┌─ LISTED RECORDS

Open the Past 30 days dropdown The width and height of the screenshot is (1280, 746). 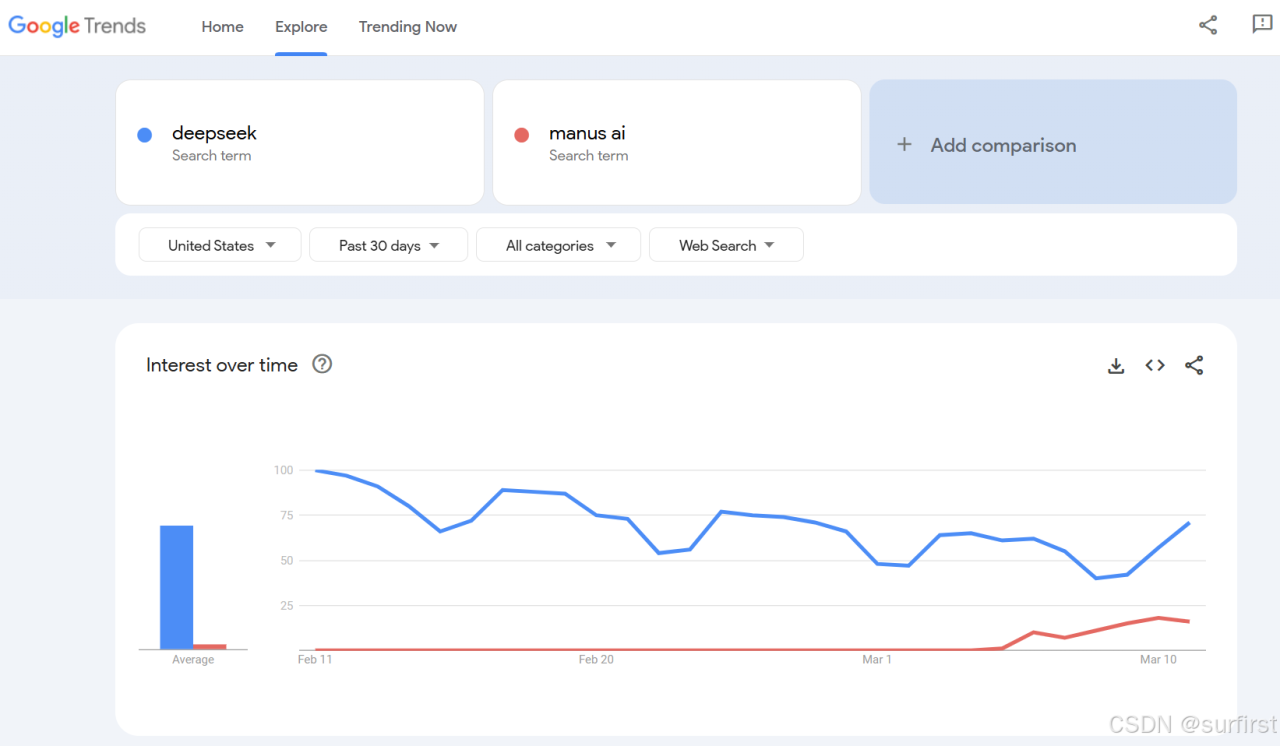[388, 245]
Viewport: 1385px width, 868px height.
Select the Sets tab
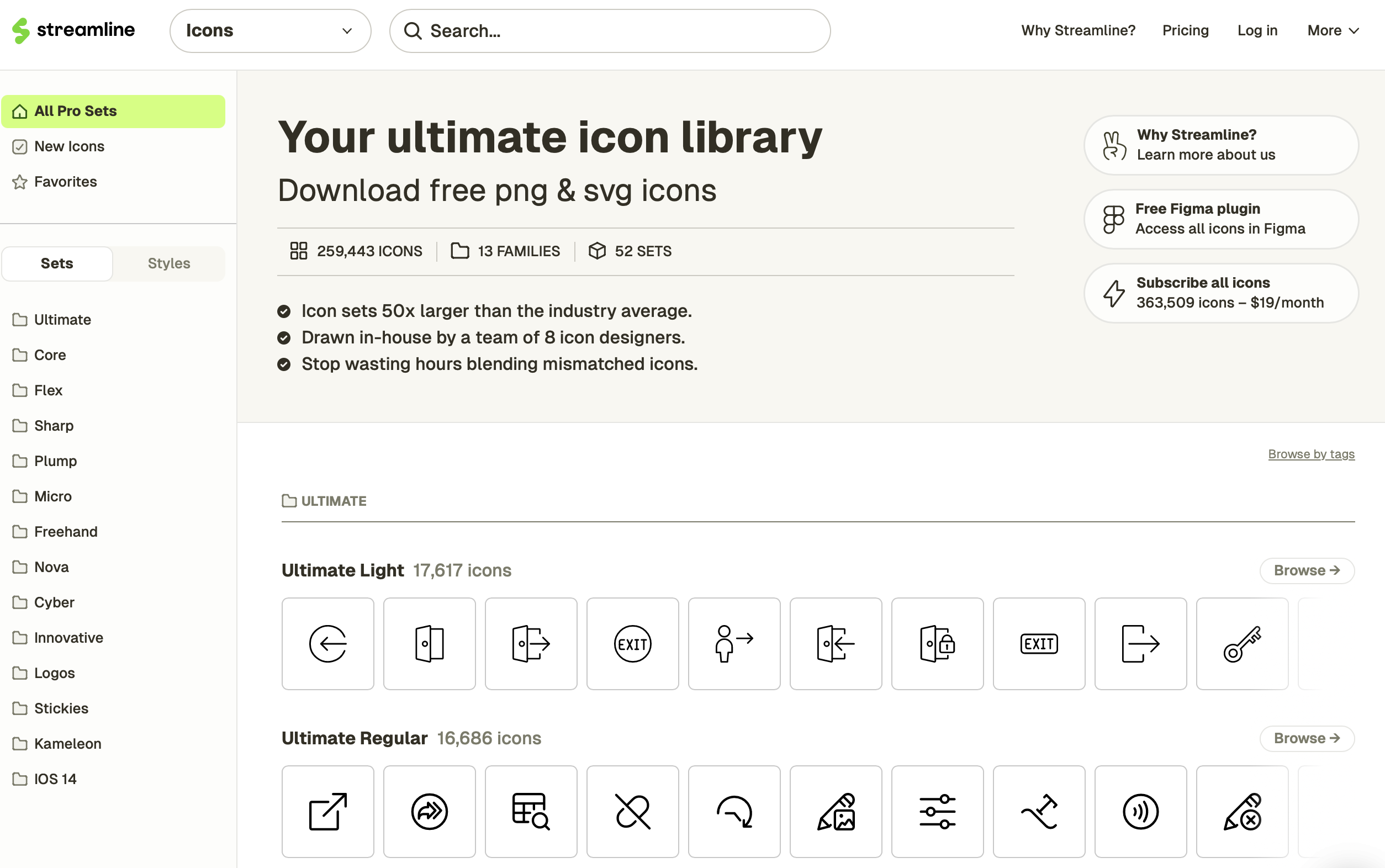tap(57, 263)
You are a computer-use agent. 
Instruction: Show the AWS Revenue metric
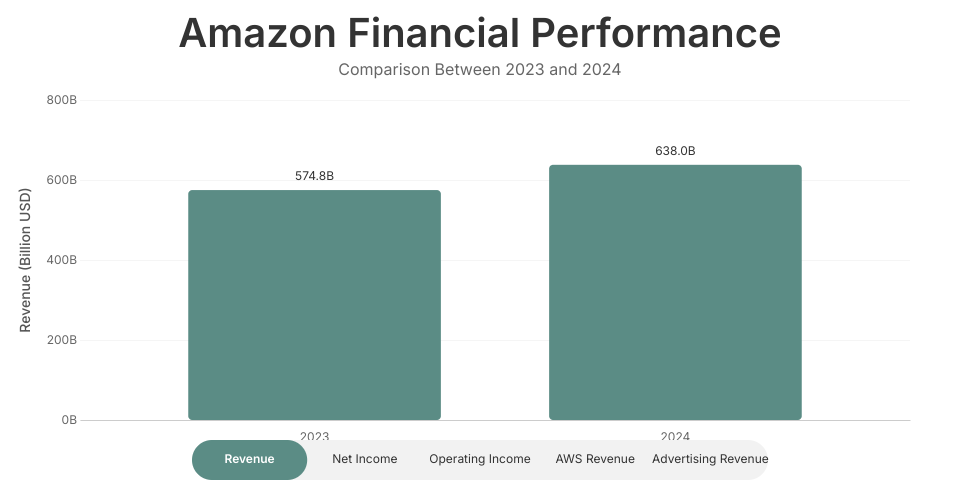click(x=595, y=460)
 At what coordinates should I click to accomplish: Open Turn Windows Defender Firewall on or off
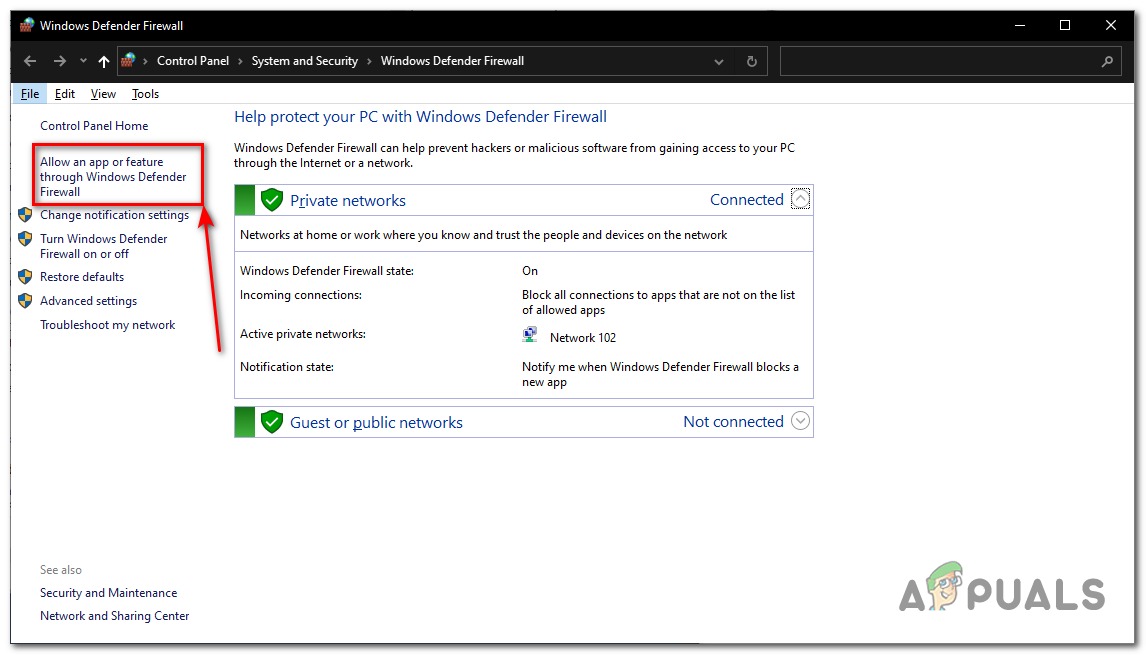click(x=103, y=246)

└─

Copy out the records again word for word, beginning at the line that contains "Viewport: 1385px width, 868px height." and continuing through the end of the records. Leave the pictures out.

● EXPECTED ANSWER
Viewport: 1385px width, 868px height.
Select the Sets tab
tap(57, 263)
You are a computer-use agent. 
Instruction: Show the AWS Revenue metric
click(x=595, y=460)
 At what coordinates should I click to accomplish: Open Turn Windows Defender Firewall on or off
click(x=103, y=246)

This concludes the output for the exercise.